Not So Random Thoughts

I’m handling the insomnia better this year. I’m actually kind of surprised. I mean, recent surgery, feeling the loss of the patient/doctor connection that happens when you graduate from a certain level of care, relearning my body as the healing continues, returning to work, the shift that’s happening in my relationships… It’s a lot.

So, here are the steps I’ve taken that are working for me.

  • Turn off the phone automatically at 9:00 pm. That’s now my curfew. Time to wash up and get myself into bed to read, write, or veg.
  • I put my weighted blanket back on my bed. The weight of my blanket serves three purposes.
    • It eases the sore muscles
    • It calms my nervous system, and the spasms quiet down
    • It gives me a sense of safety, like nothing can come and hurt me
  • Writing. Here, but also offline. I’m also using my creativity in some adult coloring books, models, and apps that require nothing but monotony.

I just had my annual review. My supervisor and I talked about a few things. “You are one of my go-to persons, especially in Data Entry. When you are having a good day, you elevate everyone around you. When you are having a bad day, you bring everyone down. What can we do to support you?” I was honest and told them that 2when I am physically in pain or hurt in other ways, it would be amazing if I could work remotely. That way, I can take the time to care for myself as well as my patients. I also said that I feel like I’m being passed over for positions and opportunities that I should be in the running for.

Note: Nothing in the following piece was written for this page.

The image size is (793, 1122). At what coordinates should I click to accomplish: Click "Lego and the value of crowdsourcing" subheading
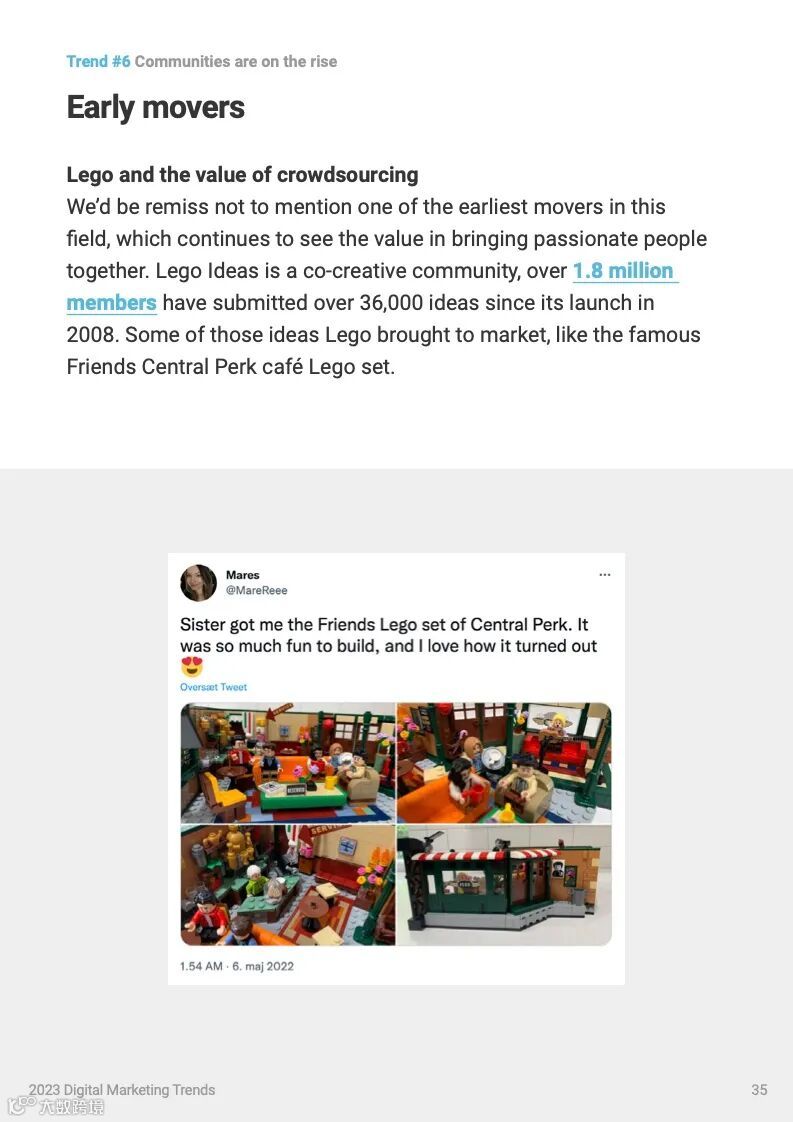243,175
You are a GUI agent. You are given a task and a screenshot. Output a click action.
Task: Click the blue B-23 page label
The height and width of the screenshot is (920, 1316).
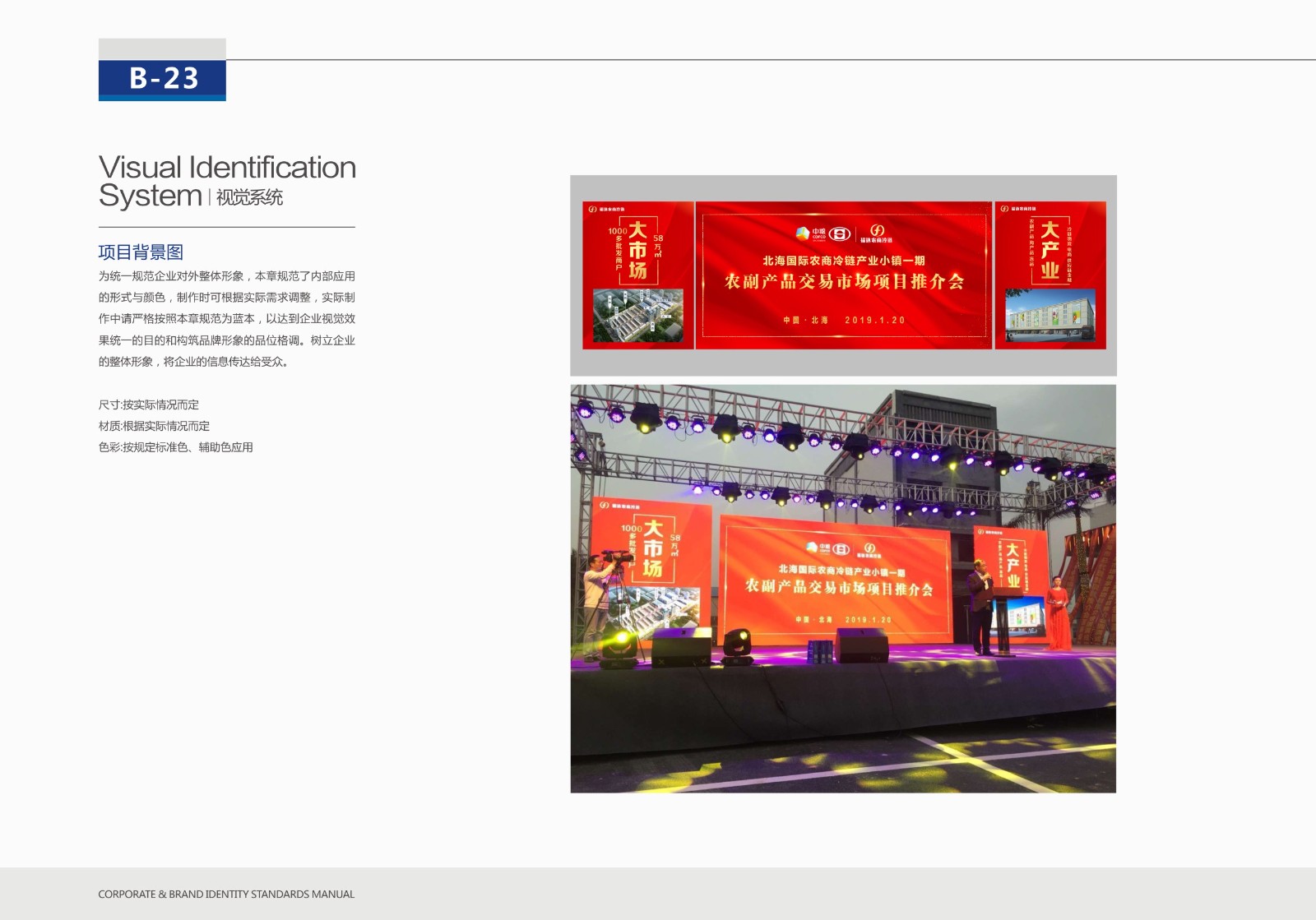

I purchased a compression tank top to wear as I return to my day-to-day. It’s not quite right, so my doctor put in a prescription for a custom prosthesis. I can’t wait for that appointment.

This weekend, we’re off on a quick road trip. Other than church, appointments, and visiting a friend in the hospital… I haven’t strayed far from home since well before surgery. This is going to be fun. Especially as we are going to see family that probably does not know about my recent surgery.